While figures vary, most studies state that between 70 and 90% of all businesses in the U.S. are family-owned. There are many advantages to this. Family members can trust one another and typically share goals and visions for the company.
Nonetheless, divorce can make dealing with a family business very tricky. What options do spouses have for the business when getting a divorce?
One spouse can be compensated
In Tennessee, marital property is subject to equitable distribution laws. This means that each spouse must be fairly compensated for joint assets. One spouse may continue to run the company, while the other is offered a lump sum or installments for their share. The sum or installments will be equitable and reflect the spouse’s contributions to the business.
The business can be sold
It may not be feasible or desirable for the business to keep on running with either spouse. Thus, a complete sale of the company is one option. Once the business is sold, proceeds will be split equitably between each spouse.

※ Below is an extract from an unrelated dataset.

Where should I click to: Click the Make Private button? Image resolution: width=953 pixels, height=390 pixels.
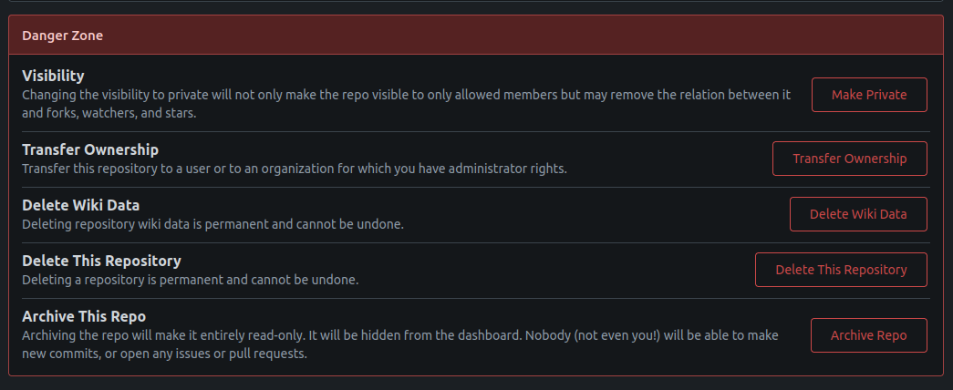(x=869, y=95)
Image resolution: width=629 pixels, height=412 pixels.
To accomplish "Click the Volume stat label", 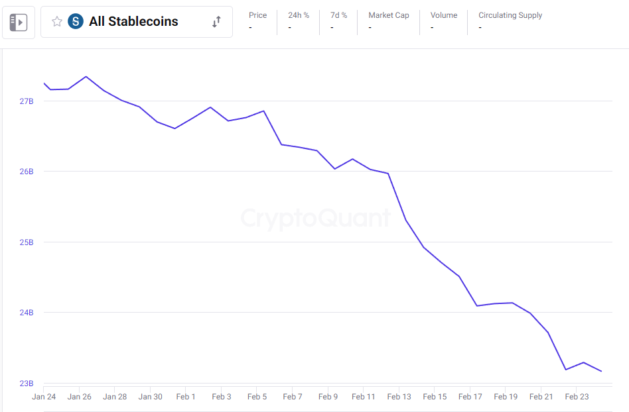I will click(x=444, y=15).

Continue as business partners
Some divorces are mutual and former spouses can remain amicable upon the conclusion of proceedings. This could mean that they are able to continue with the business partnership as before. If this happens, it’s important that personal matters are left to one side. There should be a joint focus on the best interests of the company.
Dividing assets during a divorce can be tricky. Even if you and your spouse are amicable, it’s best to seek legal guidance so that you take the appropriate steps.